Start of Document section

I Wish I’d Said That.

Dr. Boli’s Occasional Journal of Quotations.



Artemus Ward on the Ballot.

I’ve no objection to ev’ry intelligent man votin’ if he wants to. It’s a pleasant amoosement, no doubt; but there is those whose igrance is so dense and loathsum that they shouldn’t be trustid with a ballit any more’n one of my trained serpunts should be trusted with a child to play with.

——Artemus Ward, London Punch Letters.

The Grand Principle of Education.

It is the Business of the Master to make all Things as easy as possible, and not to frighten Youth from Books and Study, by putting unnecessary Difficulties upon them. The not attending duly to this grand Principle of Education, but rather affecting a quite contrary Conduct, and forcing them, by the Terror of the Lash, to hammer out their Business in a poor bungling Manner by themselves, has been the Occasion that many, who have run through our Schools, and whose Business in the World requires they should be Scholars, have but a very sorry Pittance of Learning to support that Character.

——John Clarke, Preface to Eutropius.

The Danger of the Military.

On the period of near-anarchy in the Roman Empire of the third century:

It was seen then as it has so often been seen since in the history of the world, that if once the interests of the military profession are allowed to become a paramount consideration in politics, it soon ceases to be an efficient instrument even for its own purpose of scientific manslaughter.

——Thomas Hodgkin, Italy and Her Invaders, introduction.

Diogenes the Cynic on Beggars and Philosophers.

Someone asked Diogenes why people gave to beggars, but not to philosophers. 

He answered, “Because they think it’s possible that they themselves might become lame and blind, but they don’t expect that they’ll ever end up philosophers.”

——Diogenes Laertius, Lives of the Philosophers.

Artemus Ward on Shakespeare.

William Shakspeare was born in Stratford in 1564. All the commentaters, Shaksperian scholars, etsetry, are agreed on this, which is about the only thing they are agreed on in regard to him, except that his mantle hasn’t fallen onto any poet or dramatist hard enough to hurt said poet or dramatist much. And there is no doubt if these commentaters and persons continner investigating Shakspeare’s career, we shall not, in doo time, know anything about it at all.

——Artemus Ward, London Punch Letters.

End of Document section

**Task to carry out**
Switch "Master" to "Teacher" in the quotations journal, then write out the passage that begins at "The Grand Principle" and stops after "of the Military.". Rely only on the quotations journal.

Start of Supplied data

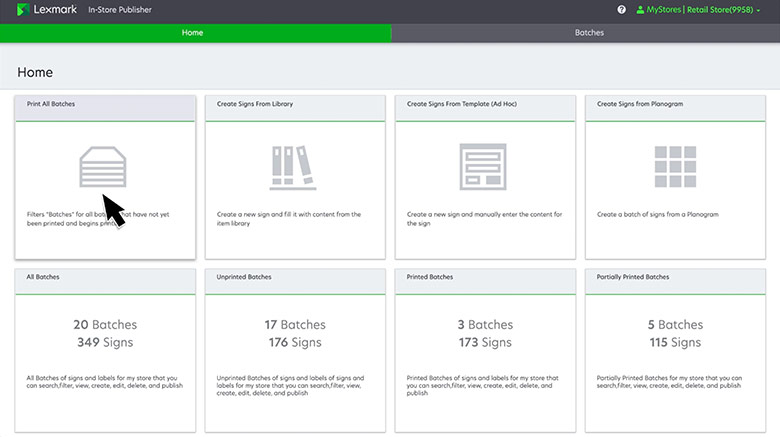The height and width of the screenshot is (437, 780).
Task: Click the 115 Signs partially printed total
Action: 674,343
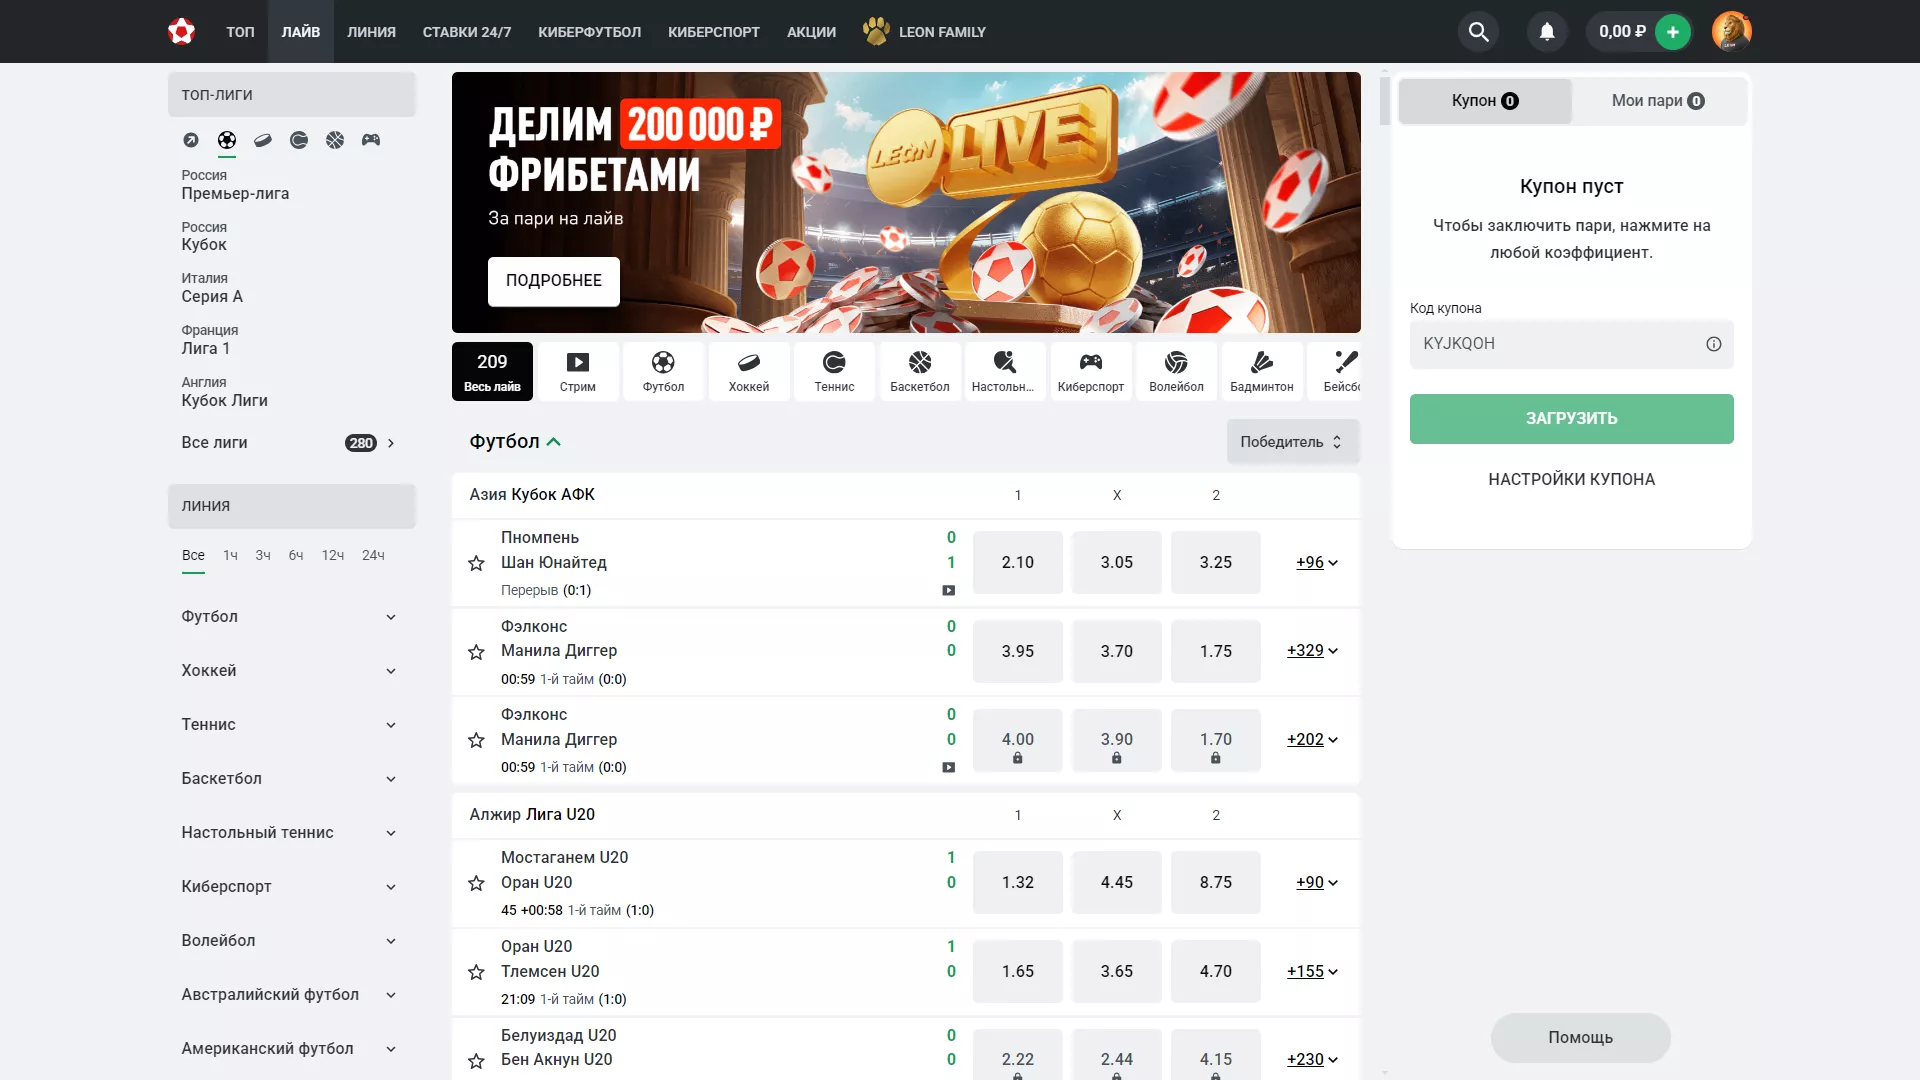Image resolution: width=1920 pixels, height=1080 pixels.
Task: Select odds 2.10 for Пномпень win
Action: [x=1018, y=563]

End of Supplied data
Start of Supplied data

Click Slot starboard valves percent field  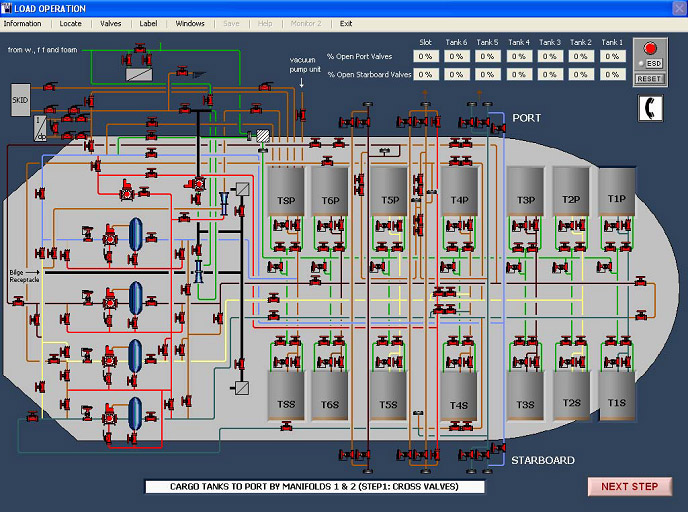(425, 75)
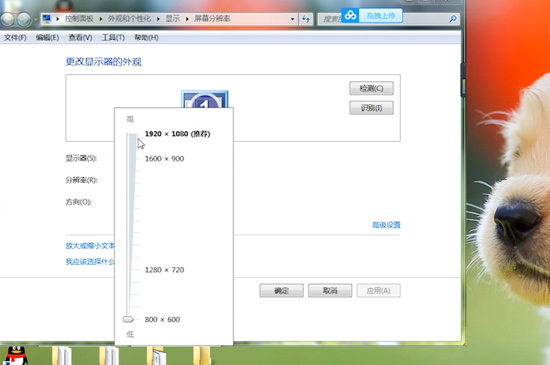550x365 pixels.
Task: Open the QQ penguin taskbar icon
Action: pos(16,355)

End of Supplied data

**Completed task**
The Grand Principle of Education.

It is the Business of the Teacher to make all Things as easy as possible, and not to frighten Youth from Books and Study, by putting unnecessary Difficulties upon them. The not attending duly to this grand Principle of Education, but rather affecting a quite contrary Conduct, and forcing them, by the Terror of the Lash, to hammer out their Business in a poor bungling Manner by themselves, has been the Occasion that many, who have run through our Schools, and whose Business in the World requires they should be Scholars, have but a very sorry Pittance of Learning to support that Character.

——John Clarke, Preface to Eutropius.

The Danger of the Military.